Wavin Chemidro CD-4

Riscaldamento radiante per la Casa della Musica di Sondrio

Materiali - lunedì, 8 luglio 2019

La filiale italiana del Gruppo Wavin, Wavin Italia, attiva nello sviluppo di sistemi di tubazioni in plastica per i settori edile e delle infrastrutture, figura tra i protagonisti della ristrutturazione della Casa della Musica di Sondrio, per la quale ha realizzato un nuovo impianto di riscaldamento con pannelli radianti a soffitto e sistema per il trattamento dell’aria.

 

La nuova struttura è stata progettata e realizzata per andare incontro nel migliore dei modi alle esigenze didattiche e organizzative della Civica Scuola di Musica, Danza e Teatro della provincia di Sondrio, le cui lezioni negli anni passati erano state ospitate dall’ex Provveditorato.

 

Trattandosi di un rifacimento ex novo, il progettista nella definizione del sistema per la climatizzazione estiva ha optato per una soluzione impiantistica che conciliasse la necessità di offrire un comfort abitativo ottimale alla sua versatilità rispetto alle esigenze di cantiere. Non è un caso che, complice la presenza di un controsoffitto in tutta la struttura, la scelta sia ricaduta sul sistema radiante a soffitto Wavin Chemidro CD-4, che ben si integra con i vari sistemi di controsoffittatura e le canalizzazioni dell’aria.

 

Velocità di posa, bassa inerzia termica e versatilità sono i punti di forza del sistema di riscaldamento e raffrescamento radiante Wavin Chemidro CD-4. Particolarmente adatto al settore terziario, ma utilizzato anche negli edifici a uso residenziale, il sistema offre una resa superiore rispetto ai comuni impianti a soffitto, rendendo così ancora più interessante l’impiego di pompe di calore a bassa temperatura di mandata. I pannelli sono caratterizzati da una larghezza di 350 mm, con un interasse di posa di 400 mm, e da lunghezze multiple di 200 mm (a partire da 1000 mm e fino a 5000 mm). L’installazione delle superfici radianti, la loro connessione e il collaudo impianto, avvengono infatti prima della posa delle lastre di finitura, favorendo la netta separazione delle due fasi di lavorazione (contrariamente ai sistemi a soffitto presenti sul mercato) ed evitando dispendio di tempo e risorse.

 

L’impianto di ricambio dell’aria è stato sviluppato dal progettista secondo la norma UNI 10339 e ha previsto l’installazione di due unità UVN8A-3000S, la prima al servizio della sala danza e attività ricreative, la seconda per la restante porzione del fabbricato.

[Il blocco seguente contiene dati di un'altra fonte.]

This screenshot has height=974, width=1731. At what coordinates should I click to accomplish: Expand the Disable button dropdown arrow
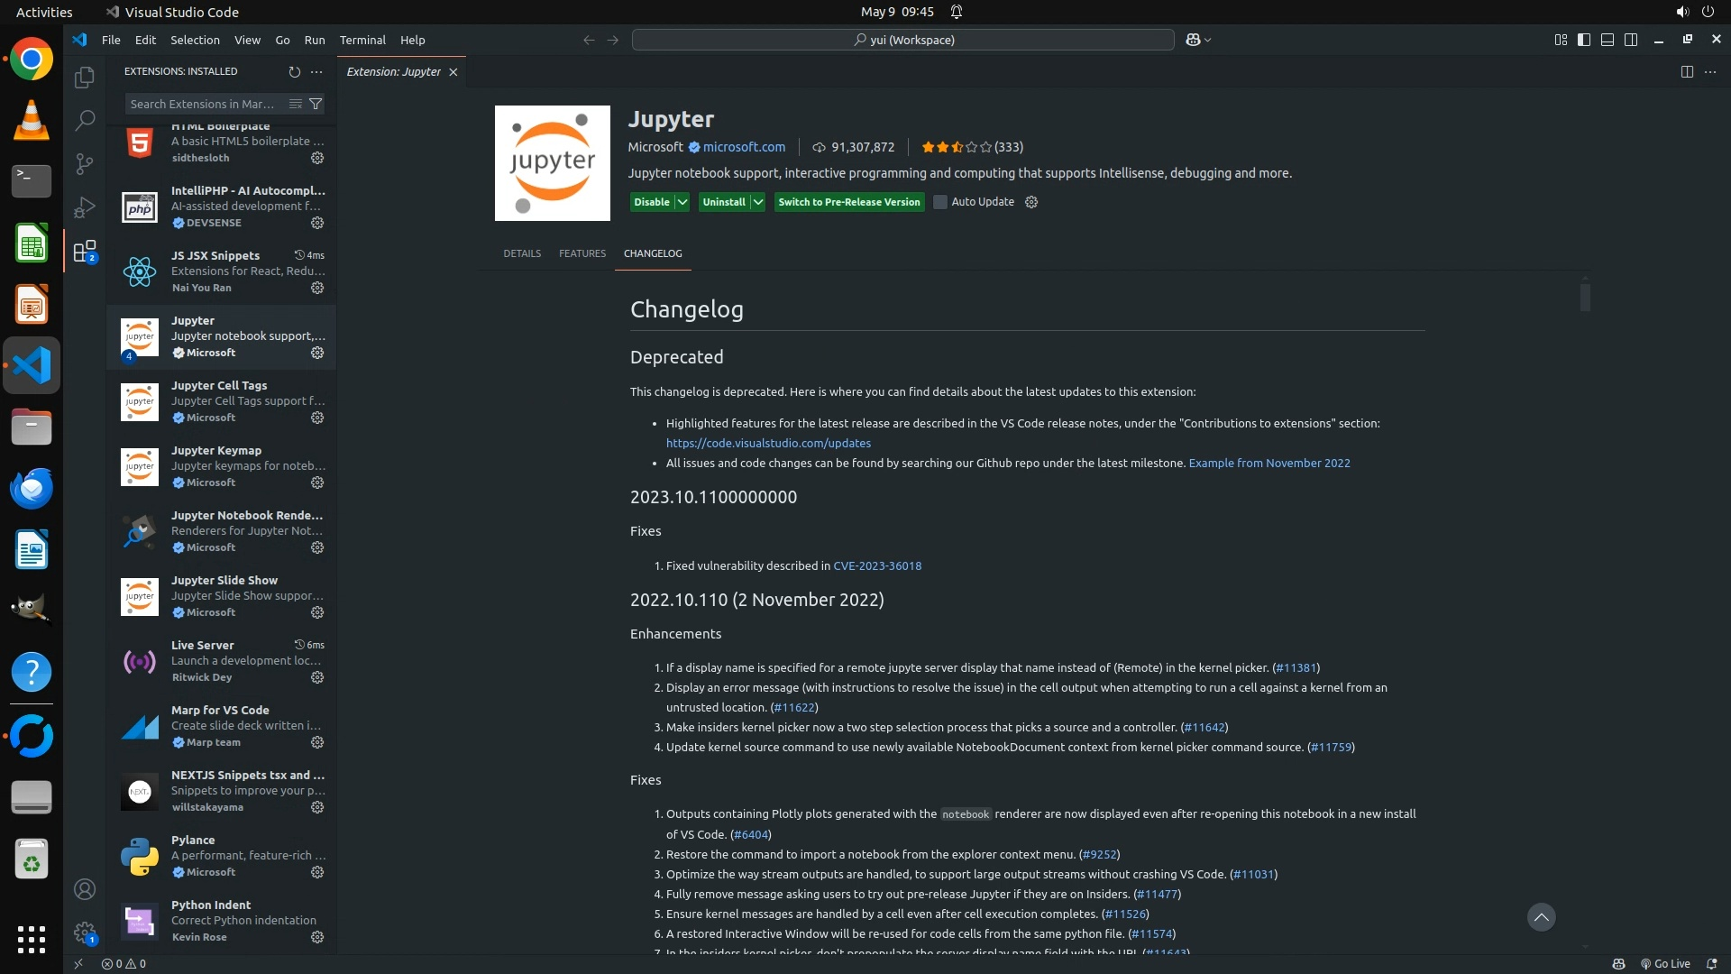682,202
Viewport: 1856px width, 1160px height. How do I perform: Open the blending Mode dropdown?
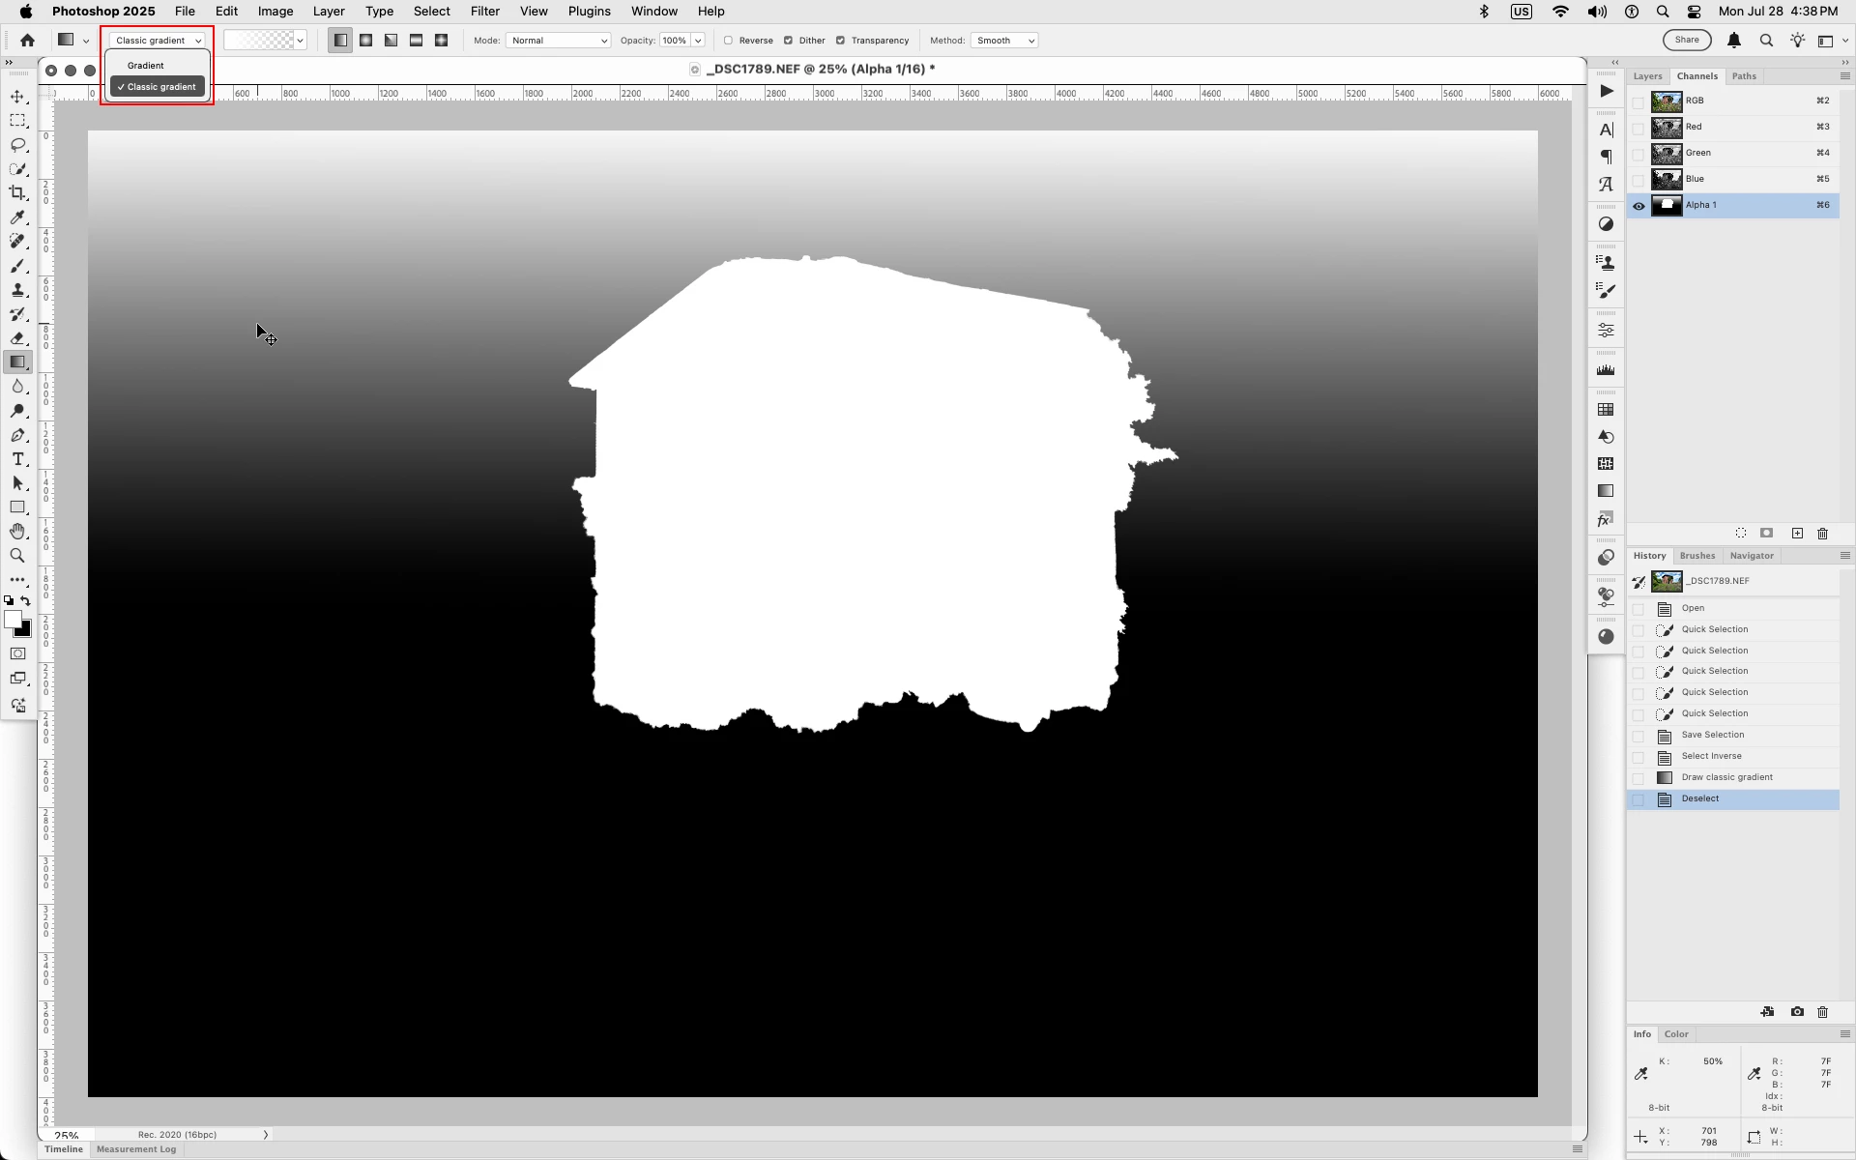point(558,41)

Entrambe le macchine sono caratterizzate da una portata nominale di 3000 metri cubi all’ora e offrono un rendimento superiore all’80% in termini di risparmio energetico.

 

In un contesto di appalto pubblico, dove il giusto equilibrio tra qualità degli impianti e contenimento dei costi assume un ruolo preponderante, progettista e installatore sono riusciti nell’intento di fornire al committente, grazie alle soluzioni sviluppate da Wavin, un’impiantistica in grado di offrire un comfort interno ideale, pur assicurando grande facilità d’utilizzo e ridotte spese di manutenzione e mantenimento.